The Term ‘the Jewish Neighbourhoodʼ in Geniza Documents from Fusṭāṭ
S. D. Goitein was aware that Jews lived throughout Fusṭāṭ. Rather than abandoning the term ‘the Jewish neighbourhood’, he instead ascribed it to the various neighbourhoods in which Jews lived. For example, when discussing a Jewish apothecary which, in the middle of the twelfth century, was located in a neighbourhood called Sūq Wardān, to the north of the congregational mosque, the presence of ‘at least one other contemporary’ Jewish apothecary there was sufficient for Goitein to call Sūq Wardān ‘a Jewish neighbourhood’. 78
However, if we are to conclude that Sūq Wardān was a ‘Jewish neighbourhoodʼ because we can find references to three or four Jews living there over a time span of more than two centuries, then almost every neighbourhood in Fusṭāṭ was a Jewish neighbourhood, and the term becomes meaningless. Instead, I propose that we rethink our usage of the term ‘Jewish neighbourhood’ and its possible meanings. In this section, therefore, I wish to discuss the notion of the Jews of Fusṭāṭ concerning their place in the city, by examining their use of the term ‘Jewish neighbourhood’.

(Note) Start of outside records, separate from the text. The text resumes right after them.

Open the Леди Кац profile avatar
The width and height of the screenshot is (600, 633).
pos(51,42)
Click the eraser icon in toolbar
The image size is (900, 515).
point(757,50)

It is insightful to note that in the corpus of more than 700 Geniza documents I have thus far collected concerning Fusṭāṭ and Cairo, there is not a single reference to a ‘Jewish neighbourhoodʼ in the city, in Hebrew, Arabic or Judeo-Arabic. This term is also not found in any Muslim or Christian sources concerning Fusṭāṭ from the classical Geniza period, including records from the Muslim court preserved in the Geniza. This is especially telling since the term itself was familiar to the city’s Jews, who used it in reference to Jewish life elsewhere, in places such as Alexandria, Jerusalem or Kairouan. Concerning all these cities, and others as well, surviving documentation shows that the Jews living in these locations used the term ‘Jewish neighbourhoodʼ to refer to the areas where they lived, regardless of whether or not non-Jews also resided there. Yet it is completely absent in references to Fusṭāṭ, despite the incredible wealth of texts of various genres, dating to this period, that have survived. This makes it clear that the issue here is not a lack of relevant sources, but that the sources reflect a deliberate choice on the part of the Jews of Fusṭāṭ themselves, who did not perceive their spatial reality as organised along denominational lines. They simply did not see themselves as living in any sort of a ‘Jewish neighbourhood’. Further, to the extent that it can be gleaned from extant sources, this was a notion shared by the city’s Muslim and Christian residents. This again raises the question of whether this term should be used in scholarship about Fusṭāṭ, and if yes, in what sense.
The Jews and Their Immediate Neighbours as Reflected in Legal Deeds
After tackling the issue on the city and neighbourhood level, zooming in even further, to the level of the alley and the courtyard, further strengthens the case against a clear ‘Jewish neighbourhood’ in medieval Fusṭāṭ.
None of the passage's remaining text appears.